→ Directive: Can you return the data word for word, from the line with "For every named target in this 996×2576" up to and including the line with "[Logo Závadka, prejsť"?

→ Data supplied:
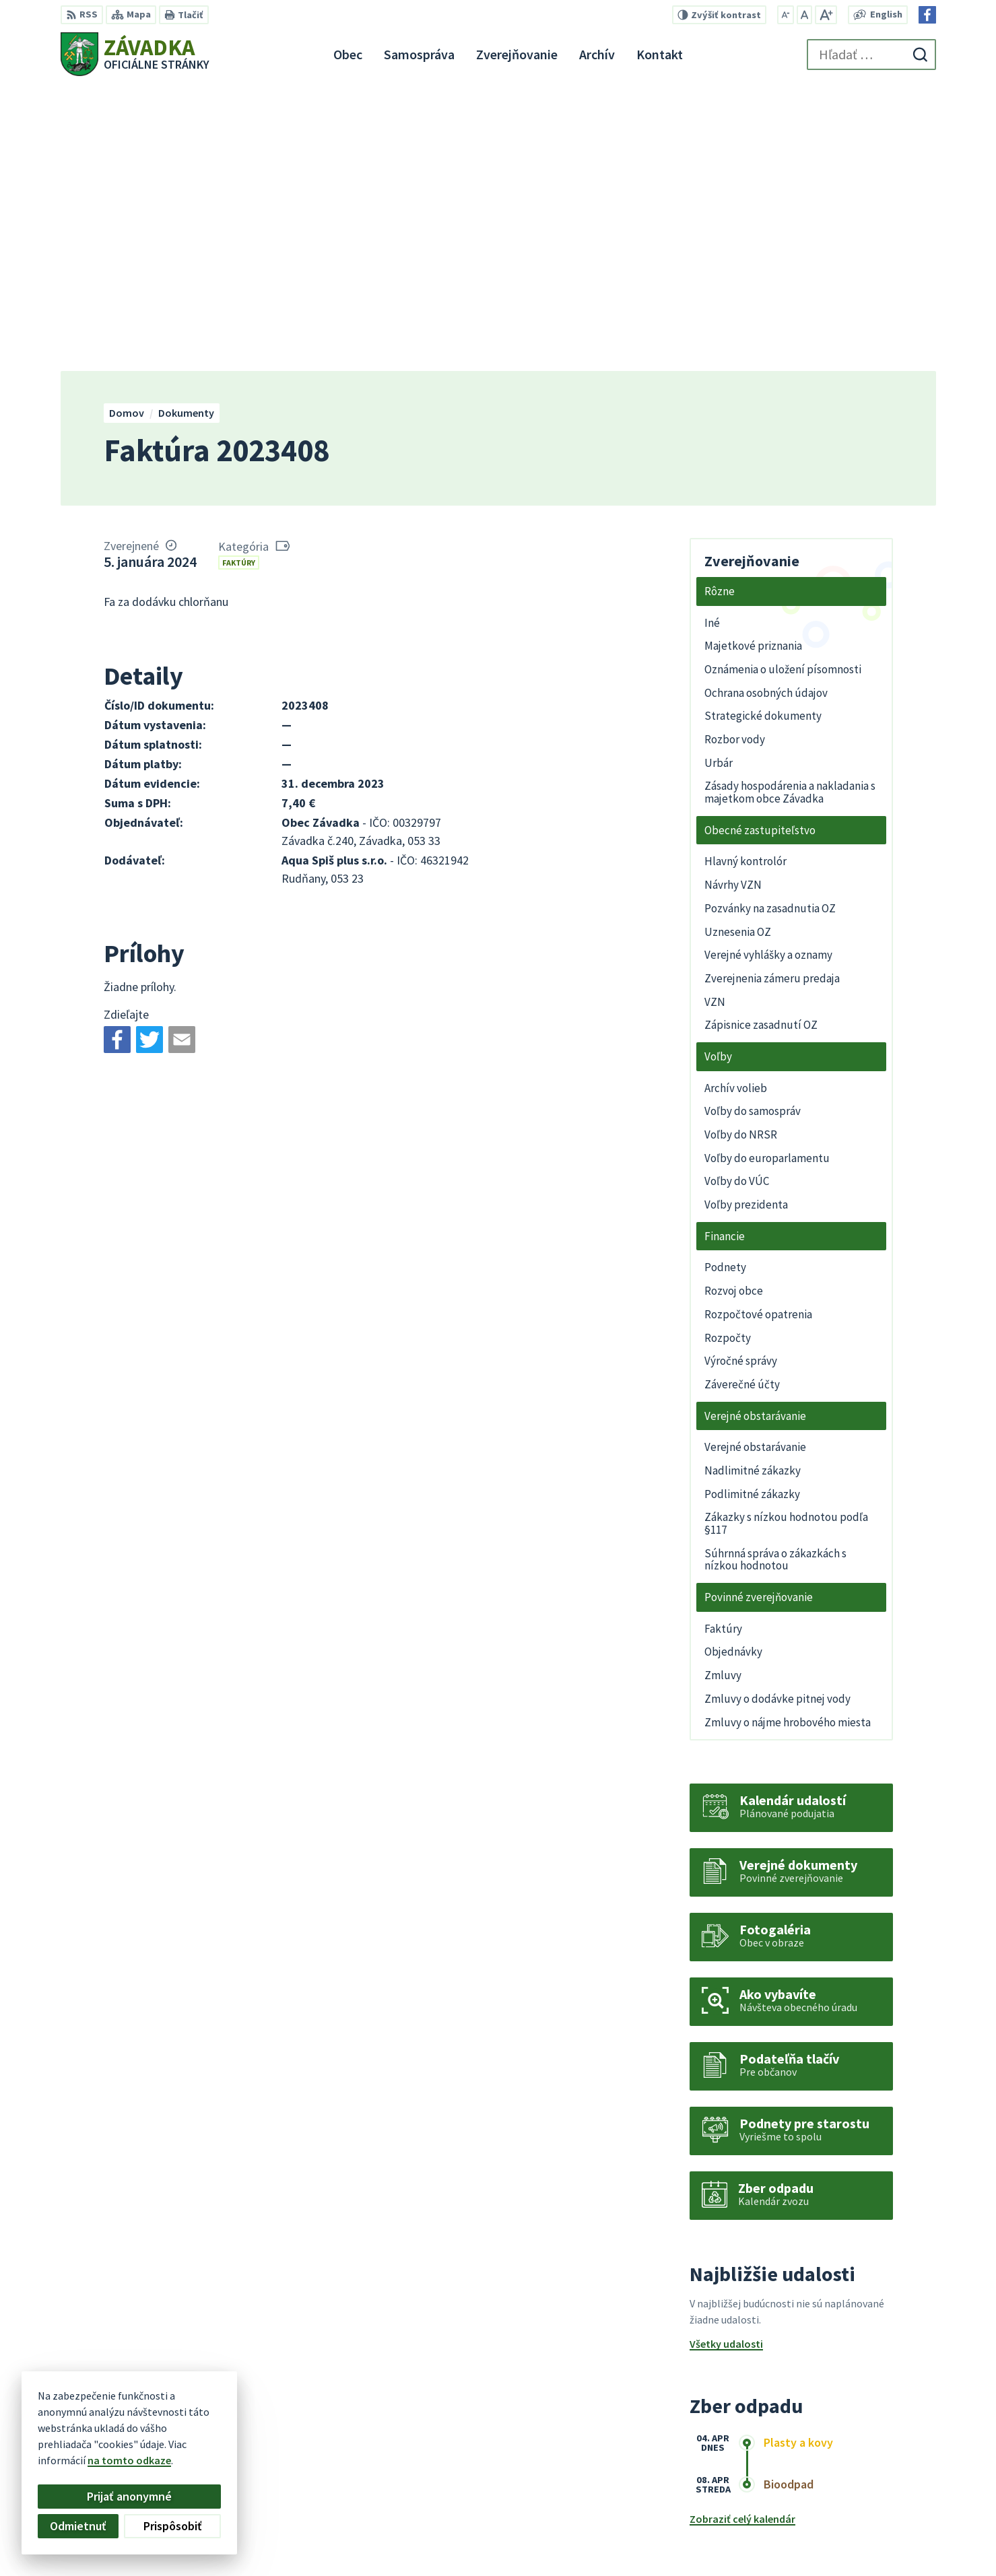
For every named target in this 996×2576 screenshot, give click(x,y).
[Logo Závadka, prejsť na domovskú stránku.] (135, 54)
---
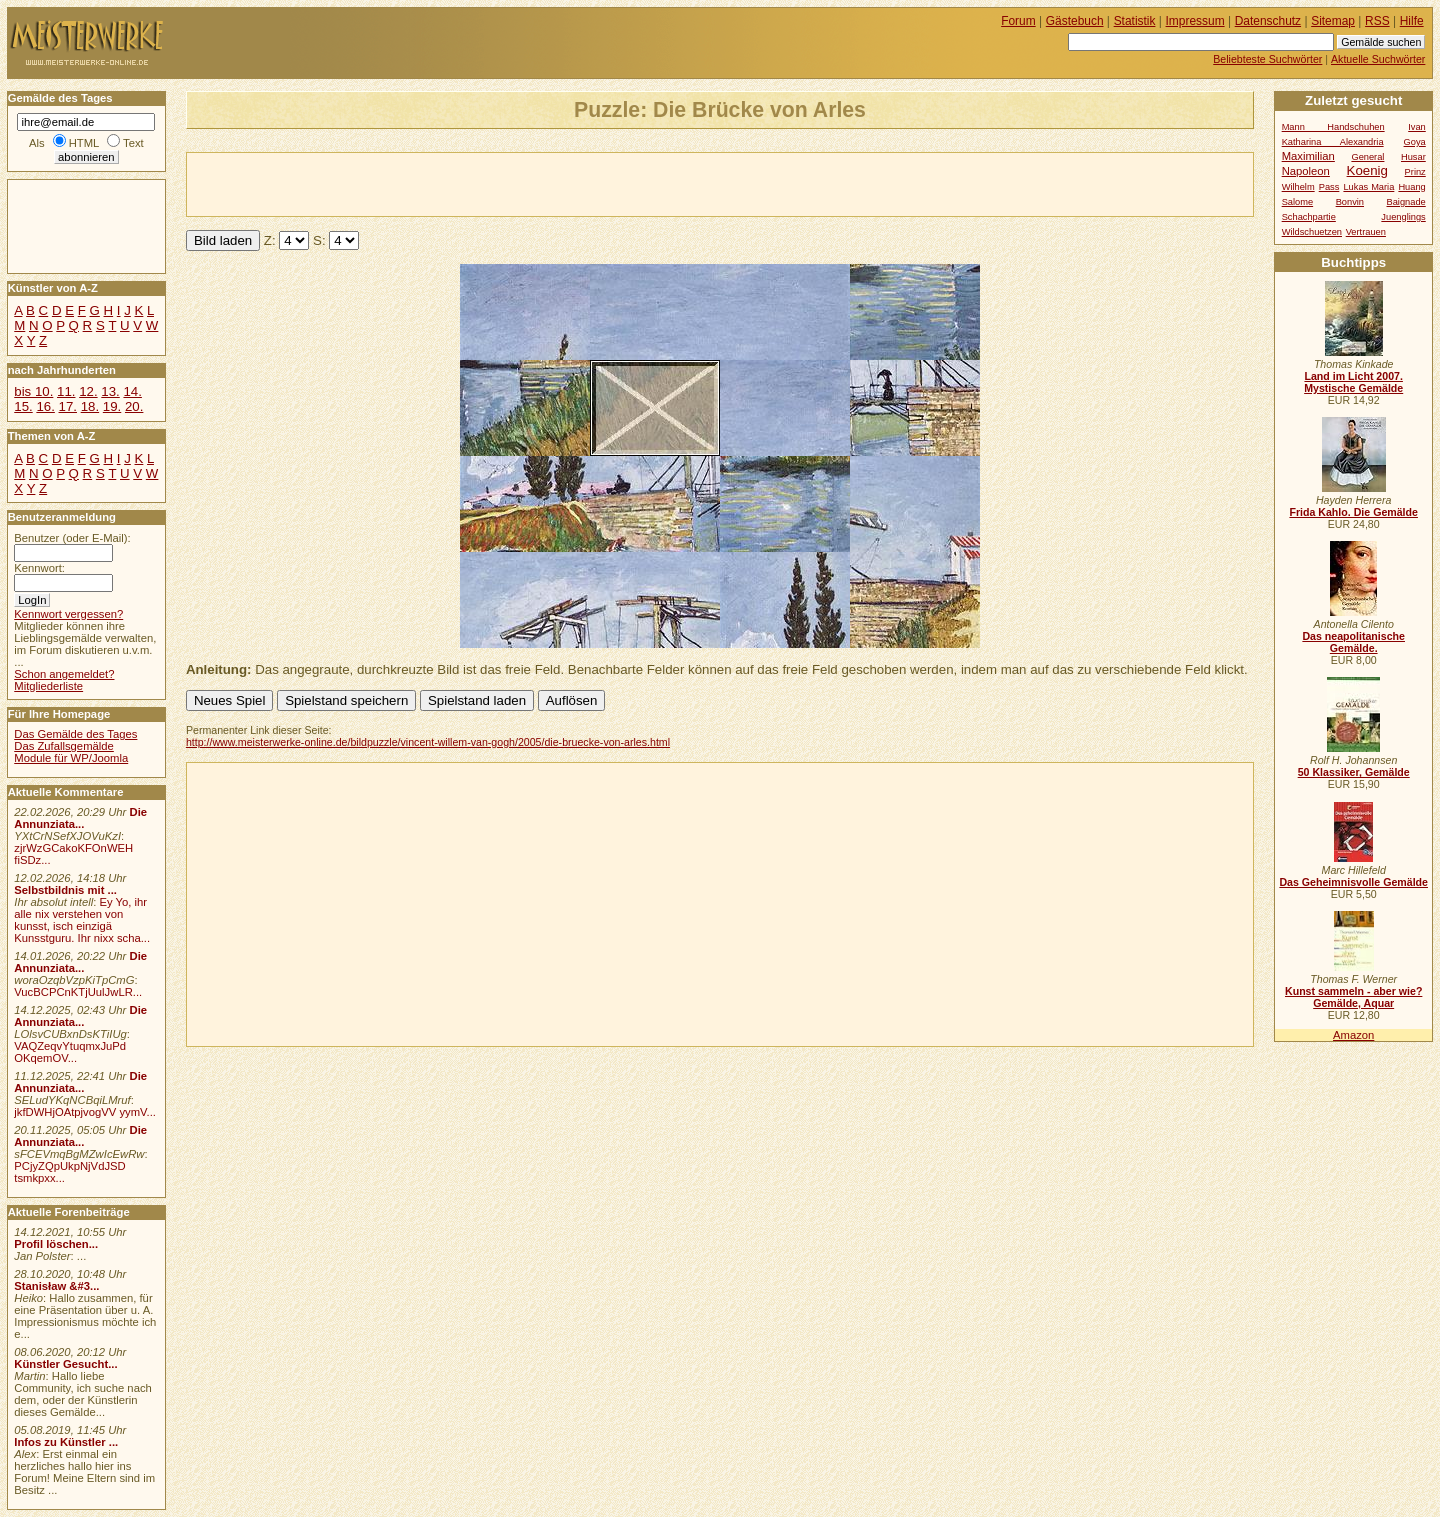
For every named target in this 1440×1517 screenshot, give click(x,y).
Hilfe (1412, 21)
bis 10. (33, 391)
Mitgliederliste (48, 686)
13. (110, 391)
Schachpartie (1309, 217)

→ Task solution:
For every named target in this 996×2576 screenshot, give click(x,y).
[Logo Závadka, prejsť na domovskú stránku.] (135, 54)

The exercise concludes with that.